Instructions for the task => Write out only the lines from the line containing "Task: Expand the" to the end of the listing below, both included, exactly as they stand. Drop the pictures.

* * * * * * * * *

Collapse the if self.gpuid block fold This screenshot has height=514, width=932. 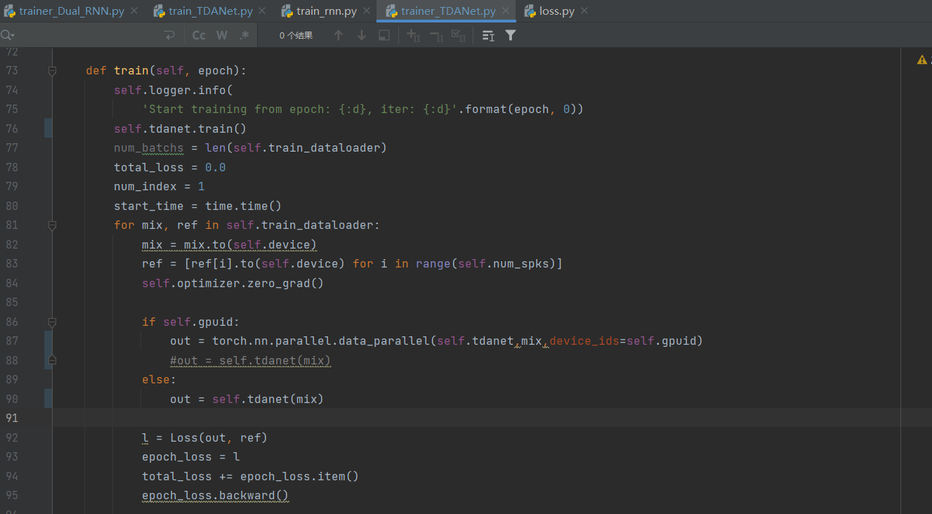point(51,322)
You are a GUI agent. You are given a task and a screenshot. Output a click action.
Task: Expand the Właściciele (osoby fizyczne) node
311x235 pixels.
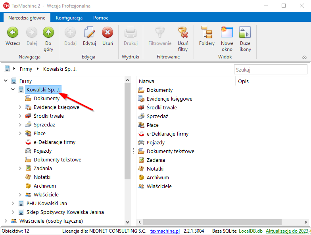click(x=6, y=221)
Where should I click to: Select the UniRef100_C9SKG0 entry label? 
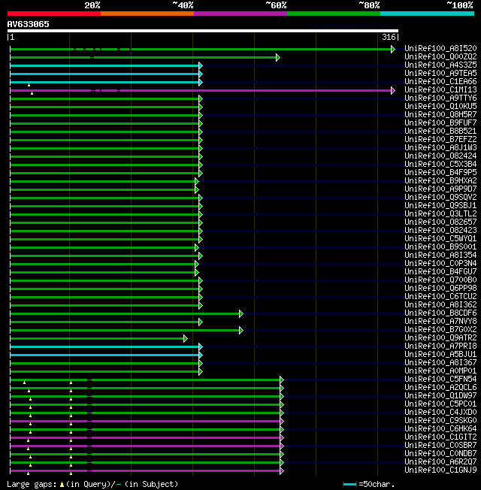pos(440,420)
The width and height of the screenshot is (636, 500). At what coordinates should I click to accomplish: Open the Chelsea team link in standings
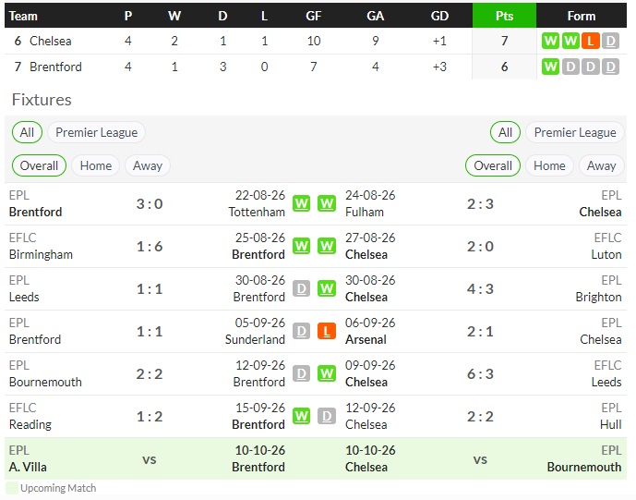[50, 41]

* * * * * * * * *

Response for this exercise =>
Task: Expand the Właściciele (osoby fizyczne) node
311x235 pixels.
click(x=6, y=221)
Where should I click to: Select the UniRef100_C9SKG0 entry label? 
pos(440,420)
The width and height of the screenshot is (636, 500). At what coordinates should I click to accomplish: Open the Chelsea team link in standings
[50, 41]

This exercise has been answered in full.